* AVAILABLE DATA
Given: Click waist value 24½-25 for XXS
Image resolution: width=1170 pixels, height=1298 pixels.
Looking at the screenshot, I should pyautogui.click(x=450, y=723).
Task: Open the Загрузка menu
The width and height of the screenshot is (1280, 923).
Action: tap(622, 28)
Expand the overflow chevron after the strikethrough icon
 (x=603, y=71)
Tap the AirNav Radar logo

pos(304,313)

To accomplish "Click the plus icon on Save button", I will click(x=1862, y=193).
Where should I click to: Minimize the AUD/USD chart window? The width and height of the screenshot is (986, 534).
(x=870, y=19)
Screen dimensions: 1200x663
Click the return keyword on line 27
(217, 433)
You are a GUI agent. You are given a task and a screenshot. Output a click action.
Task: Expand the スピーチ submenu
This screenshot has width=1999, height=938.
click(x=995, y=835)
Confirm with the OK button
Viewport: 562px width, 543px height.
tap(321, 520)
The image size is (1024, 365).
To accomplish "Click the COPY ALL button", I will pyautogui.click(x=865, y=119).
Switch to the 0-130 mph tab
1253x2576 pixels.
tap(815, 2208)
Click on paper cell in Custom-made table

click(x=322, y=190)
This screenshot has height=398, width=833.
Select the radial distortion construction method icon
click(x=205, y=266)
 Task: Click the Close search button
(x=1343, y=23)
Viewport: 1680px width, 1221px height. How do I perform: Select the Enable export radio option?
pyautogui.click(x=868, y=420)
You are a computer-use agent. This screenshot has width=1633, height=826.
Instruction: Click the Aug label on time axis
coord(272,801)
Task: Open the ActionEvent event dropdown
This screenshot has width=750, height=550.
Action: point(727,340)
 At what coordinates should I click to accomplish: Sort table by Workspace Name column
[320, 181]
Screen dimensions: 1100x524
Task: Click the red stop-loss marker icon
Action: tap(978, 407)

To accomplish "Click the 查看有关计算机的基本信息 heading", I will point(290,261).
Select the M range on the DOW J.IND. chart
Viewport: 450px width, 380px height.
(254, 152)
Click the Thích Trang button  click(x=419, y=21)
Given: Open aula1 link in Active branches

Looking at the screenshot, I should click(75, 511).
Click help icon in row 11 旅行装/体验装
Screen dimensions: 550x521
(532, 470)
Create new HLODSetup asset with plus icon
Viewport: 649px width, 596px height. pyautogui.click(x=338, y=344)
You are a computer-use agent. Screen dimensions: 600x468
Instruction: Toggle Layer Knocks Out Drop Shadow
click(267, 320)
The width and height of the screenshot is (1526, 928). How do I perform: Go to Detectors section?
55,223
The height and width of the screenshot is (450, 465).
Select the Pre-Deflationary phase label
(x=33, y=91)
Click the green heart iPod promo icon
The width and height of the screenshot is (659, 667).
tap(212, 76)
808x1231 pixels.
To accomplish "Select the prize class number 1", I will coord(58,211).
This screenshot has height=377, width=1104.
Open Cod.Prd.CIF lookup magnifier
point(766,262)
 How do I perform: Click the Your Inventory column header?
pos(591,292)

* WHAT TO WORK ON
Your answer should be the lines of the records that hold the string "agent".

* YOUR RESPONSE
You are a GUI agent. You are given a task and a screenshot. Output a click action.
You are a computer-use agent. This screenshot has width=1633, height=826.
You are a computer-use agent. Screen dimensions: 600x468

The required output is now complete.